■ EXERCISE OBJECTIVE:
Please copy every line of the data in which the string "will" appears.

^^^^

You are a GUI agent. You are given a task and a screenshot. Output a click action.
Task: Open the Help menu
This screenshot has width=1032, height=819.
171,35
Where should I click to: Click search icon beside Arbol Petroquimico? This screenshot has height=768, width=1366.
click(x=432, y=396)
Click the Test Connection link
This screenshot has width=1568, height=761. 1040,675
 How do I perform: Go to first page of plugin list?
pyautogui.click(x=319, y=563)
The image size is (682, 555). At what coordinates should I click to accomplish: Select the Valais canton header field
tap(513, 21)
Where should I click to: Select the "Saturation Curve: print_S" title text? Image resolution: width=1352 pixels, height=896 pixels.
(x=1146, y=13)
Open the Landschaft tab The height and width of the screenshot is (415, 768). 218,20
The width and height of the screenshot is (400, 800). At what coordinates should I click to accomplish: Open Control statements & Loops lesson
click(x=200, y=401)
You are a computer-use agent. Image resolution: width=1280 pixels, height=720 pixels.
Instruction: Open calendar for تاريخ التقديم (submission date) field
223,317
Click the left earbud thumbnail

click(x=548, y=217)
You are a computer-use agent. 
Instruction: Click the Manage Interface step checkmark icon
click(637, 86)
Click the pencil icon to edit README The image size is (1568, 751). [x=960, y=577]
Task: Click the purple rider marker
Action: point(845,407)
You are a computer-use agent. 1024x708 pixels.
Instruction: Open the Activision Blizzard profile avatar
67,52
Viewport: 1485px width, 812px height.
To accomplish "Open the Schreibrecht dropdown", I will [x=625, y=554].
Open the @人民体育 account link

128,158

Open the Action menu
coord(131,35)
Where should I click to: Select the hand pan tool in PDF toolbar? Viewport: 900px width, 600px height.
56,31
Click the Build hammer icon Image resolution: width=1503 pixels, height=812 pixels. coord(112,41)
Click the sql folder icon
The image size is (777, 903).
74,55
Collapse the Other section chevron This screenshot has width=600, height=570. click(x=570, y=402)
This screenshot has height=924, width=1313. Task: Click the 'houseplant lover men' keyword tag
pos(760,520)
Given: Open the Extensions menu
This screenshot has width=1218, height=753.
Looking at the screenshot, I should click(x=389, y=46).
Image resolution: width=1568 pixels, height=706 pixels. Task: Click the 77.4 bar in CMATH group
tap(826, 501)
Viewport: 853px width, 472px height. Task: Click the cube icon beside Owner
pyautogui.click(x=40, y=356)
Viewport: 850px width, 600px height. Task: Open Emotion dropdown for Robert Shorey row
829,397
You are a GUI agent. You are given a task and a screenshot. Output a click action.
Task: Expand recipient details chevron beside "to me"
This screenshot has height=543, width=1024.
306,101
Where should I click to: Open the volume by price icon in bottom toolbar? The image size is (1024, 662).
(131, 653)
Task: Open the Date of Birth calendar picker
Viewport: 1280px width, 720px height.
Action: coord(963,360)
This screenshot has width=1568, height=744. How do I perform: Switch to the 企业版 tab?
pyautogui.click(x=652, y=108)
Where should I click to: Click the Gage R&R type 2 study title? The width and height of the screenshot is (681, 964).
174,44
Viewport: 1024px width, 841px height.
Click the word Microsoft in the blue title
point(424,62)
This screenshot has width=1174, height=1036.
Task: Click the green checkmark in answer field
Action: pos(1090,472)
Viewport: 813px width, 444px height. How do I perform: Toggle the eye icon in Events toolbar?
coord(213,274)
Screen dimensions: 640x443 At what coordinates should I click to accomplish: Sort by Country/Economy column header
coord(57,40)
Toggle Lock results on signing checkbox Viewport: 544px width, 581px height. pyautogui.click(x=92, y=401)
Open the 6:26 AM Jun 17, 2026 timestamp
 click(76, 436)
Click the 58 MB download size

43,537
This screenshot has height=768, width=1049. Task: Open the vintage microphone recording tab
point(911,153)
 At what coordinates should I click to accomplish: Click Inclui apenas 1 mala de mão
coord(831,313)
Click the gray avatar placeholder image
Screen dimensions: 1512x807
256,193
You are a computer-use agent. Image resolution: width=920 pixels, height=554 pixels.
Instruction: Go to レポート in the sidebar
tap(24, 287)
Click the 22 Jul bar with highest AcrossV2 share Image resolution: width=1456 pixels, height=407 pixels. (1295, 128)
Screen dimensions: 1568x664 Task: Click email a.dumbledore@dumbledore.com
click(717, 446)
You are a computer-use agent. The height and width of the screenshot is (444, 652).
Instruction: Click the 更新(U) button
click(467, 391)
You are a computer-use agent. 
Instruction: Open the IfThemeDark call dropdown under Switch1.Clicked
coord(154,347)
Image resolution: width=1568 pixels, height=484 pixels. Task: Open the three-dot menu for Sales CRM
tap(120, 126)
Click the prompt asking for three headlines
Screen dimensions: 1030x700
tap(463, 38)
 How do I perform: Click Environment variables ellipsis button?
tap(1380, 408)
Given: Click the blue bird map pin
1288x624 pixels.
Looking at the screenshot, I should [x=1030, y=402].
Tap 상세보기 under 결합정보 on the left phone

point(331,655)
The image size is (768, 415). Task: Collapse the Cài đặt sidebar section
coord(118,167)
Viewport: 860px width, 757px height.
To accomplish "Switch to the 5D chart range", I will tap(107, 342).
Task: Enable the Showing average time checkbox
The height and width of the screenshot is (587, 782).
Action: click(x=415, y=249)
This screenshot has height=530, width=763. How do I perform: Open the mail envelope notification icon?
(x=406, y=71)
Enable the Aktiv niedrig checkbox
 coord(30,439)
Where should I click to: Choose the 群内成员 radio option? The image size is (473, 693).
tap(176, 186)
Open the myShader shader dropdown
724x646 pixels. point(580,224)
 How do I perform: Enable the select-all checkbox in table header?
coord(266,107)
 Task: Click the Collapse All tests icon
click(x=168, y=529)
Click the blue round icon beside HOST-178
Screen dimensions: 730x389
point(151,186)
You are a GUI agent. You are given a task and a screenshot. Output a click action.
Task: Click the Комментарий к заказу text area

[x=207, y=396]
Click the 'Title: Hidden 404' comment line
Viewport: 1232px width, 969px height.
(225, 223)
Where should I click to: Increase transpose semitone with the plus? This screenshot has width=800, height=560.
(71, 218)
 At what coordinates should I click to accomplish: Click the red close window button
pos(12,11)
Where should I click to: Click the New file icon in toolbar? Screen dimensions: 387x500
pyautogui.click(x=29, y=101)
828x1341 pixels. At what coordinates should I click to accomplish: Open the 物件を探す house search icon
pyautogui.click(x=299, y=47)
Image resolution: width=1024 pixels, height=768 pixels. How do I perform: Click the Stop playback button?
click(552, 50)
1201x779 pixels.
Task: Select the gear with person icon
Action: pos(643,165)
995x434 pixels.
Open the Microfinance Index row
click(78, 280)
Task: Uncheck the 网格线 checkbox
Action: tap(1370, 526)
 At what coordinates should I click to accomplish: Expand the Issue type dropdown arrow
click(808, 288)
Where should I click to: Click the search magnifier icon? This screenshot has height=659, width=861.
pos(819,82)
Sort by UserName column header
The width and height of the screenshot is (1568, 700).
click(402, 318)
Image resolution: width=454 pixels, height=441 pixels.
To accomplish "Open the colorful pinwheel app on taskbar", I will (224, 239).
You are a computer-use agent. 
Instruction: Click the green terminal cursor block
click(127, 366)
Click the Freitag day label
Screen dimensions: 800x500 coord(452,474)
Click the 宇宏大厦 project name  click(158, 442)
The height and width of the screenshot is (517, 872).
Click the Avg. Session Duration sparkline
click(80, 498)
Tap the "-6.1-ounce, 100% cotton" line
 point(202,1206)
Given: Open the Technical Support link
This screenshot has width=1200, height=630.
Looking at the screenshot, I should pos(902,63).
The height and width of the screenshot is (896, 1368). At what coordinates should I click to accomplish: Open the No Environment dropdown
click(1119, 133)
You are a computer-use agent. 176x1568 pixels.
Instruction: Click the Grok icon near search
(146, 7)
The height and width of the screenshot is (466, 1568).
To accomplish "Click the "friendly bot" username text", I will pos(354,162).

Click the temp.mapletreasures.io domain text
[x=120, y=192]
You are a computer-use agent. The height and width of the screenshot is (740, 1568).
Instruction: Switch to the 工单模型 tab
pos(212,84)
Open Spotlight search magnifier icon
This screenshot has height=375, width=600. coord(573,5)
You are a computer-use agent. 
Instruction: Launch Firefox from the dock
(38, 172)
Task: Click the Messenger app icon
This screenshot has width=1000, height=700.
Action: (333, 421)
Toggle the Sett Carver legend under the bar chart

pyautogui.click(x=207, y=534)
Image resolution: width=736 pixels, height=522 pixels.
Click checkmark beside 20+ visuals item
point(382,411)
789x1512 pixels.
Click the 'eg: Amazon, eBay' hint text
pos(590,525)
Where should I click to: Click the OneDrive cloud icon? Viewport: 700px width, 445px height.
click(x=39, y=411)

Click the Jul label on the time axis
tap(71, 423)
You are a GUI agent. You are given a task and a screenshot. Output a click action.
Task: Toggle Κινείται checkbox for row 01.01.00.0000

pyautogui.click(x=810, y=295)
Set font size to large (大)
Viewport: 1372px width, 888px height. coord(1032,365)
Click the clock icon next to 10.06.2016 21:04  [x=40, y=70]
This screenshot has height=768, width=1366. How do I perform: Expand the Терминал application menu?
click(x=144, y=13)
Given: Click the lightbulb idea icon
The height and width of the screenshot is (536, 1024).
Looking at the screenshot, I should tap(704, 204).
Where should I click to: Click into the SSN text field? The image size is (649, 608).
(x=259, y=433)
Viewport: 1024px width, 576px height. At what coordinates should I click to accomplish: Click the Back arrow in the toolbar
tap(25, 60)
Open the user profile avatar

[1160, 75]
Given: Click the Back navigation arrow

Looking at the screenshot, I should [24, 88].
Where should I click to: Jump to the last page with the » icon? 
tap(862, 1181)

^^^^

■ ANSWER SECTION:
To accomplish "Open the Schreibrecht dropdown", I will [x=625, y=554].
To accomplish "Switch to the 5D chart range", I will tap(107, 342).
To accomplish "Open the colorful pinwheel app on taskbar", I will (224, 239).
To accomplish "Click the "friendly bot" username text", I will pos(354,162).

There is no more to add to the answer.